The report concludes:
“It is disturbing …. that nearly 90% of the current study population was affected by hypovitaminosis D during the winter and spring, and 60% had sub-optimal concentrations year-round.”
“The high rates of hypovitaminosis D reported in this study suggest that immediate action is needed to improve the vitamin D status of the British population.”
Yeah. And that study was using lower sufficient levels than are increasingly looking optimal for long-term health (and apparently counting multivitamins as D supplementation). Britain is apparently a pretty special case, but it’s an underrecognized problem elsewhere (including among White Australians, which kinda surprised me, running across that). That’s why I’m persisting in trying to get together a fairly comprehensive post on this. People need to know this stuff. I wish I had known before I started getting the characteristic pattern of bone pain, etc.
I’ll try to get the test kit mailed back tomorrow, and hopefully get the e-mailed link to the results within a few weeks. Numbers are good to have.

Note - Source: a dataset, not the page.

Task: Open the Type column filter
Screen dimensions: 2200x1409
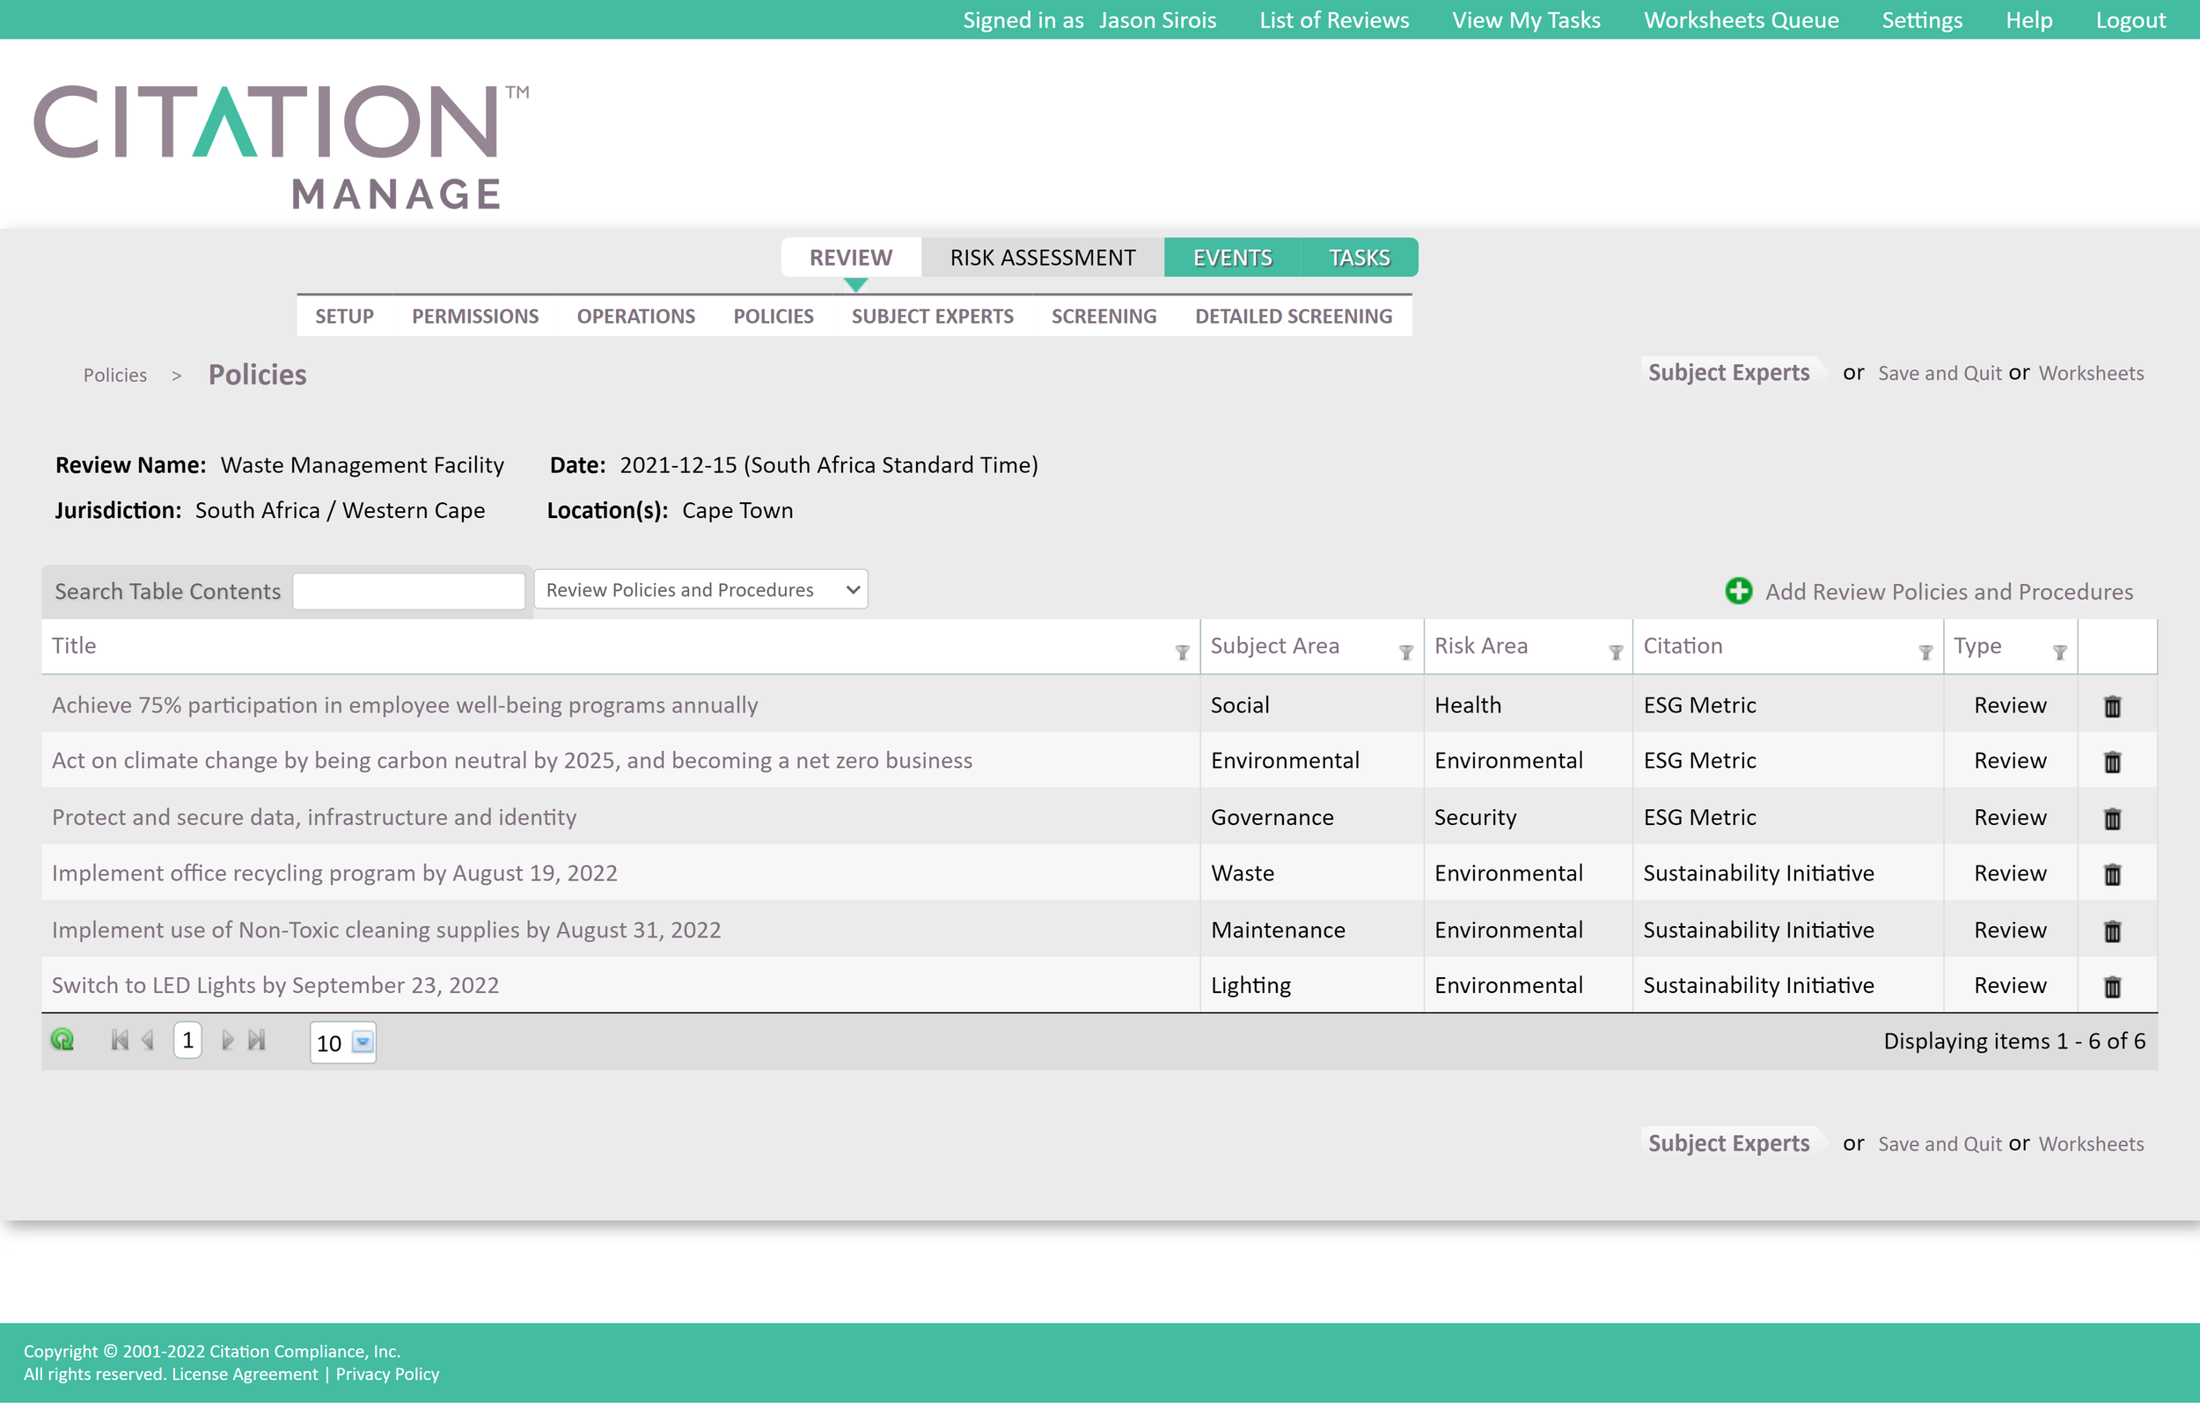Action: point(2059,652)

Oh, I ordered the test from D-action, with results and some basic health data being used for research purposes. If you are considering getting tested yourself, please do not get a kit from Vitamin D Council–they are pushing a huge load of the usual dehumanizing crap about autism “epidemic” causation (hypothesis is “plausible” to whom?). I felt no urge to give them the $5 or whatever off the top. Apparently all the test kits available from various sources are the same from ZRT Labs.
It’s been a long afternoon, and I’m too tired to write more. But, indeed, the brain fog seems to be slowly improving.🙂 Between the aches and pains and getting overloaded easily lately, I haven’t yet made it out to a tanning place. I’m still wanting to, and kind of frustrated at the delay.
* I tried it at home too, in town, but my mom kept making me put my cl0thes back on–concerned about the possibility of watching pervs. Maybe even more so after some guy grabbed me off a rather busy park playground when I was a toddler. I don’t remember it. But one of the other mothers, who was closer to him, tackled him down as he was trying to carry me off, and some random passerby wrestled me away. Mr. Pervy managed to get out from under a dogpile of people who were beating on him and limp to his running car at surprising speed, unfortunately. Still, my parents didn’t fall into Stranger Danger hysteria and restrict my movements like too many people seem to think is reasonable now.